TEXT FOR ANALYSIS:
━━━━━━━━━━━━━━━━

正文
BBC在线收听下载:匈牙利总理称将公开讨论是否重新引入死刑
BBC news 2015-04-30
BBC News with Julie Candler.
French prosecutors are investigating alleged child sexual abuse by French soldiers serving in the Central African Republic. The defense ministry said it would be demanding the harshest possible sentences against any soldiers found guilty. The original allegations were contained in an internal UN report which hasn't been published but has been seen by Paula Donovan, who is co-director of the NGO AIDS-Free World.“This is actually a series of sex interviews with young boys ranging in age from 8 to 15 all recounting cases where they were in desperate need of food and they approached soldiers asking whether or not they could beg some food and they were told that they could get food and a little bit of cash in some cases in exchange for sexual favours.”
Reports from the Germany say the national intelligence agency the BND spied on European nations for years on behalf of the US national security agency. Germany's interior minister Thomas de Maizière called for the intelligence service report to be presented to a parliamentary committee adding the sooner, the better. Mike Sanders reports.Spying on your friends, that's really not on, so said the German chancellor Angela Merkel when she found out that the US national security agency had listened in on her mobile phone. Now, a leaked report suggests that Germany's own agency the BND spied on French and European targets at the behest of the NSA. It also monitored the European firms on Washington's behalf to check that they weren't breaking trade embargoes against countries such as Iran.

━━━━━━━━━━━━━━━━

WHAT TO WORK ON:
List every person named in the BBC news transcript, in the order they first appear. The lines that come next have no connection to the BBC news transcript.

THE DATA:
━━━━━━━━━━━━━━━━

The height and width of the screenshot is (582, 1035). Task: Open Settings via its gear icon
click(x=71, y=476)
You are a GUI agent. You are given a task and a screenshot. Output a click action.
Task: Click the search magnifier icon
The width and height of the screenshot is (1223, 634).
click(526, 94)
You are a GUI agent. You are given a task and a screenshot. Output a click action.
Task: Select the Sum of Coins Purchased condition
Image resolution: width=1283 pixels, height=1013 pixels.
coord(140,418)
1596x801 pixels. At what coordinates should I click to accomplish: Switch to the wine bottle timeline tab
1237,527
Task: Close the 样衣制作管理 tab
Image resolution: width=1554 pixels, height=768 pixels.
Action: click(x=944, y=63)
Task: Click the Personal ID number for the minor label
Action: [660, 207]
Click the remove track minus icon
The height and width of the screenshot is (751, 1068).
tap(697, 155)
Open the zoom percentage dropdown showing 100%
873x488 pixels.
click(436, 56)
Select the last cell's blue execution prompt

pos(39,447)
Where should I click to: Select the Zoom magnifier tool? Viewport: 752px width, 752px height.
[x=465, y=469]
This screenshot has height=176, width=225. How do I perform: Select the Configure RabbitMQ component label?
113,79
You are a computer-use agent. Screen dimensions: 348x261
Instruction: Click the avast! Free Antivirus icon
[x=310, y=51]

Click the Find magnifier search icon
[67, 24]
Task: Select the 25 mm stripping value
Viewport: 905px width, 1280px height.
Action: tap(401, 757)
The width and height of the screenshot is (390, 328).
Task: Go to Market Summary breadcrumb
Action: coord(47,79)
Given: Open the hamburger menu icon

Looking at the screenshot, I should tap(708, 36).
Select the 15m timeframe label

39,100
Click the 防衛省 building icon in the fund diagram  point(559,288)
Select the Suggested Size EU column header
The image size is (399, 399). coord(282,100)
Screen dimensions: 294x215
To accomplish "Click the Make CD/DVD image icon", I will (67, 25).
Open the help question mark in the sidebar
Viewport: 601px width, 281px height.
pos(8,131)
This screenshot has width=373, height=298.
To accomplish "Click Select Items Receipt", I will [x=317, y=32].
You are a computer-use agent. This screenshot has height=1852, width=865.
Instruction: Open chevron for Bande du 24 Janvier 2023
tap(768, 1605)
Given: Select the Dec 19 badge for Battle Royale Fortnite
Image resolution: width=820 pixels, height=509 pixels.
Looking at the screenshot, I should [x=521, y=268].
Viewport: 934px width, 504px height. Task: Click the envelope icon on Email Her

━━━━━━━━━━━━━━━━

RESPONSE TO THIS TASK:
Julie Candler, Paula Donovan, Thomas de Maizière, Mike Sanders, Angela Merkel